🤖 AI Summary
This work addresses three key challenges in interactive model selection: stringent false discovery rate (FDR) control, limited data reuse, and insufficient human–machine collaboration. To this end, we propose Adaptive Conformal Selection (ACS), the first conformal selection framework tailored for interactive settings. ACS extends conformal inference by integrating information masking and dynamic update mechanisms, enabling rigorous FDR control during open-ended exploratory analysis while permitting partial data reuse to enhance statistical power. The framework supports real-time adaptation to user feedback, incorporation of evolving preferences, and assimilation of incremental labels—making it applicable to tasks such as model selection and diverse candidate screening.
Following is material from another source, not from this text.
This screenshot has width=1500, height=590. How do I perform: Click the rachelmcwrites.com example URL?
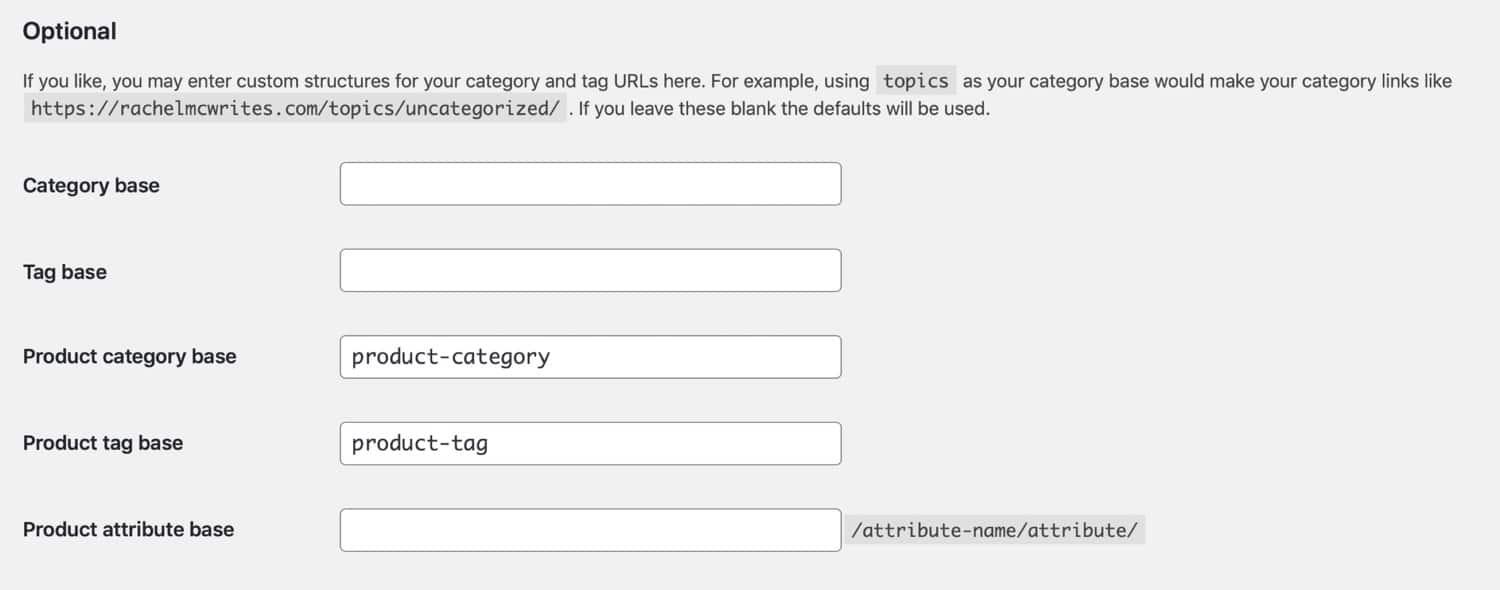click(293, 108)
Empirical evaluation on real-world applications—including large language model deployment and drug discovery—demonstrates that ACS significantly improves selection efficiency and adaptability, while guaranteeing strict FDR control throughout the interaction process.
📝 Abstract
This paper presents adaptive conformal selection (ACS), an interactive framework for model-free selection with guaranteed error control. Building on conformal selection (Jin and Candès, 2023b), ACS generalizes the approach to support human-in-the-loop adaptive data analysis. Under the ACS framework, we can partially reuse the data to boost the selection power, make decisions on the fly while exploring the data, and incorporate new information or preferences as they arise. The key to ACS is a carefully designed principle that controls the information available for decision making, allowing the data analyst to explore the data adaptively while maintaining rigorous control of the false discovery rate (FDR). Based on the ACS framework, we provide concrete selection algorithms for various goals, including model update/selection, diversified selection, and incorporating newly available labeled data. The effectiveness of ACS is demonstrated through extensive numerical simulations and real-data applications in large language model (LLM) deployment and drug discovery.